RECORDS FOR THIS TASK section start

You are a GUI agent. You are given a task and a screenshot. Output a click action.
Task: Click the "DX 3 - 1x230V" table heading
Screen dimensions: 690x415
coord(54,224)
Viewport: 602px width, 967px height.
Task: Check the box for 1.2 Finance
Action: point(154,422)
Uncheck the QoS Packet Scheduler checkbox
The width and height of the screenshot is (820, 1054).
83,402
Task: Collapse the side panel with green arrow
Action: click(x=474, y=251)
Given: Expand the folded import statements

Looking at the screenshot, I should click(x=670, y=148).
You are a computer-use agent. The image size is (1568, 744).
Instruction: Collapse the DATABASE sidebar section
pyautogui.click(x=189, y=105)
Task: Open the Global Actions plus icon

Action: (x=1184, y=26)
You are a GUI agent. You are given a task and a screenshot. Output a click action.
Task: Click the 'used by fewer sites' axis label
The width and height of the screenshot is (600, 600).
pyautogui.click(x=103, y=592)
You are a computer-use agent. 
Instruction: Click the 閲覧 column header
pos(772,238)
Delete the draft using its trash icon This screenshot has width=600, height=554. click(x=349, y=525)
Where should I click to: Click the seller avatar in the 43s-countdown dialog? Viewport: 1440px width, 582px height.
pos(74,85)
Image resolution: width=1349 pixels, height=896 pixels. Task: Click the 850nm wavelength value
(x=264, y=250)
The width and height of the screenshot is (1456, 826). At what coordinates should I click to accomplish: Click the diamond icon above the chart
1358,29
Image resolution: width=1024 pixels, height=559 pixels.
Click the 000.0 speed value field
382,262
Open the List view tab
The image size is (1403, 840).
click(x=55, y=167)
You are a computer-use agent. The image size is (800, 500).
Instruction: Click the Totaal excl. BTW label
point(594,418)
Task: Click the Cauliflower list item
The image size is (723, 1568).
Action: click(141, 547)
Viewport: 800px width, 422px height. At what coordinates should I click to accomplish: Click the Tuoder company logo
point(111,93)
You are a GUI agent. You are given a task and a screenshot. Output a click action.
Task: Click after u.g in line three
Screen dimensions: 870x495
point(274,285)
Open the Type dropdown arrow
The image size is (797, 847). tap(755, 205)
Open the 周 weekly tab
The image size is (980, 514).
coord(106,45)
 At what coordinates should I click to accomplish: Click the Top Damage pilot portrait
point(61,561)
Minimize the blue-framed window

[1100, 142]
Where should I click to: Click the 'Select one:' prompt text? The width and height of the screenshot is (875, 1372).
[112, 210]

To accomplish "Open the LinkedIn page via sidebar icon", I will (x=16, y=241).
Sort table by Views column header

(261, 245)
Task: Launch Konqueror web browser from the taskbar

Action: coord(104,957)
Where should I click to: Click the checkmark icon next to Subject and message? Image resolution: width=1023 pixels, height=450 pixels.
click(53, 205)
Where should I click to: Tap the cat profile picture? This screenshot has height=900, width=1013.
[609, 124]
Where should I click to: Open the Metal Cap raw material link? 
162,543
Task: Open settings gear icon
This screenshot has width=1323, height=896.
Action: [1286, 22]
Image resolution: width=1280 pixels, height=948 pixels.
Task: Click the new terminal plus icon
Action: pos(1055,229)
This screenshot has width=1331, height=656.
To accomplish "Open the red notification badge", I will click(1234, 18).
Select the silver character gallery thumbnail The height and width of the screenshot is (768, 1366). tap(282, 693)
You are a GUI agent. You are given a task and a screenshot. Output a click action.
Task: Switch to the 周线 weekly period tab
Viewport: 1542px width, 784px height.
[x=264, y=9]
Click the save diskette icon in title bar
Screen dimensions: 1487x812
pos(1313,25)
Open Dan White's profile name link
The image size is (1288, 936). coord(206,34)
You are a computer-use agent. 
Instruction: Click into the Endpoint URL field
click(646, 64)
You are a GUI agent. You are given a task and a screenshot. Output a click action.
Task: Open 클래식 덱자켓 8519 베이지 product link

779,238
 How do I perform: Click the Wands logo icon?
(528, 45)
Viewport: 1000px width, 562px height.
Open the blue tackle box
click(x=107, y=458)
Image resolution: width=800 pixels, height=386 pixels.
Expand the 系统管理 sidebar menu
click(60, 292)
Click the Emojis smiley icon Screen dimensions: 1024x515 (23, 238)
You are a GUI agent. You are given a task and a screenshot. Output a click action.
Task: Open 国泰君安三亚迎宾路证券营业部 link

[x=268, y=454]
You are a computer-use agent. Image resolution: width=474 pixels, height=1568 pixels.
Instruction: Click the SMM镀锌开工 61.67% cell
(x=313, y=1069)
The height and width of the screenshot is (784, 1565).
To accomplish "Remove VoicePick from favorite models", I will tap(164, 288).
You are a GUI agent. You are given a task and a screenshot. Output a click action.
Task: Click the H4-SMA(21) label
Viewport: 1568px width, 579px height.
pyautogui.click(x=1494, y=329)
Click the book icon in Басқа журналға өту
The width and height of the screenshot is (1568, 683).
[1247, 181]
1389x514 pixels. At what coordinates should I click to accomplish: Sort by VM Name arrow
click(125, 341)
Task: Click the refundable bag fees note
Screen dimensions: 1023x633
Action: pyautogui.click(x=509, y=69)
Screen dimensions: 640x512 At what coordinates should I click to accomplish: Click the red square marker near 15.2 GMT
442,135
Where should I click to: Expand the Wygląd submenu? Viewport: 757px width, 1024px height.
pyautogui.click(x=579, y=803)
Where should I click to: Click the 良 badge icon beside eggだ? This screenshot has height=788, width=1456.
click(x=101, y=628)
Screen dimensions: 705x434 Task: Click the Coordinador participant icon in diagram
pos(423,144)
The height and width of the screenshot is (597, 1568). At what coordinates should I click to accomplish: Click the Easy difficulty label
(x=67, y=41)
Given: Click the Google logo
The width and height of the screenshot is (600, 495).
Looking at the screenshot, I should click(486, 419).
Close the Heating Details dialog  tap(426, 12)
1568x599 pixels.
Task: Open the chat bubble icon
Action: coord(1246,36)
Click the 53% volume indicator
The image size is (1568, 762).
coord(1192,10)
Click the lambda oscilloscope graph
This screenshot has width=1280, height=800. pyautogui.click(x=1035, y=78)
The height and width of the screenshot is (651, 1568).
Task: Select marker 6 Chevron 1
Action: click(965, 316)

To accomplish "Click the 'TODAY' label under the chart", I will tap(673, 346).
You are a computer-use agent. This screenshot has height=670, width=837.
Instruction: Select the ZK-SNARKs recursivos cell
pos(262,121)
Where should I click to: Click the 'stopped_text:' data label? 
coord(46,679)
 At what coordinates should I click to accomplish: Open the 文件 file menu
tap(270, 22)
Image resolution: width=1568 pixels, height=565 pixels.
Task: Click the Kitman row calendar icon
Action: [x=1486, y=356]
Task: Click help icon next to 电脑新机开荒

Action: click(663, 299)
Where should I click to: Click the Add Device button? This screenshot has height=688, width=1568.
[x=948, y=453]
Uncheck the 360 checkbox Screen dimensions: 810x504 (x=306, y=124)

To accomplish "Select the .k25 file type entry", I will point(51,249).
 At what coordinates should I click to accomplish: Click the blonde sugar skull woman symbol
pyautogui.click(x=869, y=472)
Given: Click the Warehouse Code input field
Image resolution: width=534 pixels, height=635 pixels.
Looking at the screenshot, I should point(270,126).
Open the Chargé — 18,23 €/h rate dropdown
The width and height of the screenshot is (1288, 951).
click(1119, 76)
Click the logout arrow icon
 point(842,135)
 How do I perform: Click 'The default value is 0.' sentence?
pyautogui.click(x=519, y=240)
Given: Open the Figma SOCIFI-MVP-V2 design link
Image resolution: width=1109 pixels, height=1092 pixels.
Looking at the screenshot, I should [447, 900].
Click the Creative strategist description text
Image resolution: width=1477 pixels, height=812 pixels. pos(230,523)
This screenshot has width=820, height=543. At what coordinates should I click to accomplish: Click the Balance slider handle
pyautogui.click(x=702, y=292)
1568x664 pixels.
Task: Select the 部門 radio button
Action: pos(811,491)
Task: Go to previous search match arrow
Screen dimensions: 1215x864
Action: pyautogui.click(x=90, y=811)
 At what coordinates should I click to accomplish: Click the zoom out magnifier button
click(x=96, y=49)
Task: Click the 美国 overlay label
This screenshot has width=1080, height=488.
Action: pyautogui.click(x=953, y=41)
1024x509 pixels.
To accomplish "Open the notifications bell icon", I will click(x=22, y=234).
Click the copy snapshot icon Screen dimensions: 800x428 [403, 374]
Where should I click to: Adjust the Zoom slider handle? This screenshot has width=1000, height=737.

RECORDS FOR THIS TASK section end

__PROBLEM__.
What are the lines above, starting at the one with "At what coordinates should I click to accomplish: Click the zoom" and ending at the one with "Click the copy"? Give them again exactly, and only them.

__WRITTEN RESPONSE__.
 At what coordinates should I click to accomplish: Click the zoom out magnifier button
click(x=96, y=49)
Task: Click the 美国 overlay label
This screenshot has width=1080, height=488.
Action: pyautogui.click(x=953, y=41)
1024x509 pixels.
To accomplish "Open the notifications bell icon", I will click(x=22, y=234).
Click the copy snapshot icon Screen dimensions: 800x428 [403, 374]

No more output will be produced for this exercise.